Sentiment Remains in Extreme Optimism Zone
Despite relatively high valuations, the primary cyclical trend as we go into summer remains favorable, as measured by Big Mo and the Fed. Caution is advised; the cyclical bull is aged and investor sentiment is once again in the Extreme Optimism zone. I continue to expect a sizable summer sell-off and favor hedging equity exposure and actively managing your bond exposure in a disciplined way (i.e.: Zweig Bond Model).
Consider Your Options
As discussed in this week’s Trade Signals and most of the recent weekly postings of On My Radar, due to the level of risk, I suggest hedging your equity exposure with some form of tail risk protection (severe event risk protection). For hedging, I favor a collared option approach (writing out of the money covered calls and buying out of the money put options) as a relatively inexpensive way to risk protect your long-term focused equity portfolio exposure. Also, consider buying deep out of the money put options for risk protection.
Whether you’re new to options or you’re trying to develop advanced trading strategies, there are a wealth of educational sources to access. This video, Options Trading for Beginners from E-Trade, is a good basic introduction.

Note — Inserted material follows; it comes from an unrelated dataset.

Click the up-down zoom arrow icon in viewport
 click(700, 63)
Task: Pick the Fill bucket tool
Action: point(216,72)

The big retail brokers all have trading platforms that integrate options trading and education.
To go deeper into options, try tastytrade, an online financial network with eight hours of live, original programming every week day devoted entirely to options trading strategies.

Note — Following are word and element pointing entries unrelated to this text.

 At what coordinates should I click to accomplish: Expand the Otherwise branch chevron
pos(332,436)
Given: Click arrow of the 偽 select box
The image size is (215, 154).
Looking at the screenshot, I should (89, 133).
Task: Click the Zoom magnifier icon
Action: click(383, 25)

Tail Risk Hedging: Creating Robust Portfolios for Volatile Markets (McGraw-Hill, 2014) is about using a tail-hedging overlay at relatively low and finite cost so an investor may achieve three objectives:
- He can hold his investments in other skilled managers (funds, stocks or ETFs) while hedging out the common market tail risk exposure,
- he can tune up or down the market exposure according to his needs and the opportunity sets with liquid instruments and,
- he has more predictability about the distribution of returns,: that is, he could plan his investment strategy ahead of the day-to-day implementation noise.

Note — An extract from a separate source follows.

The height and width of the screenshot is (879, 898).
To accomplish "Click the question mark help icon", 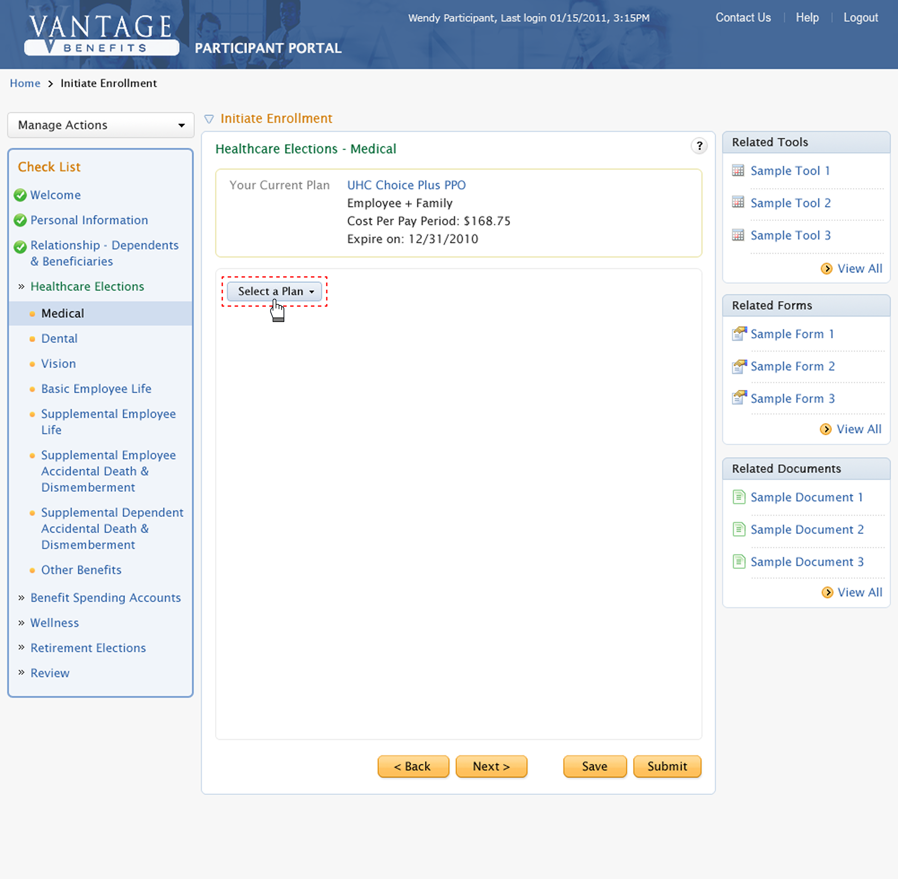I will click(699, 146).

My good friend, Christopher Geczy, Ph.D., Academic Director, Wharton Wealth Management Initiative and Adj. Associate Professor of Finance, The Wharton School adds, “This book is critical and accessible reading for fiduciaries, financial consultants and investors interested in both theoretical foundations and practical considerations for how to frame hedging downside risk in portfolios. It is a tremendous resource for any involved in asset allocation today.”
The book is about how tail risk hedging works, how it is implemented and how it can lead to higher returns with very little cost over a market cycle. It is my hope that you find it helpful. The author, Vineer Bhansali, Managing Director and Portfolio Manager at PIMCO, does an excellent job at explaining hedging and how you might implement a strategy.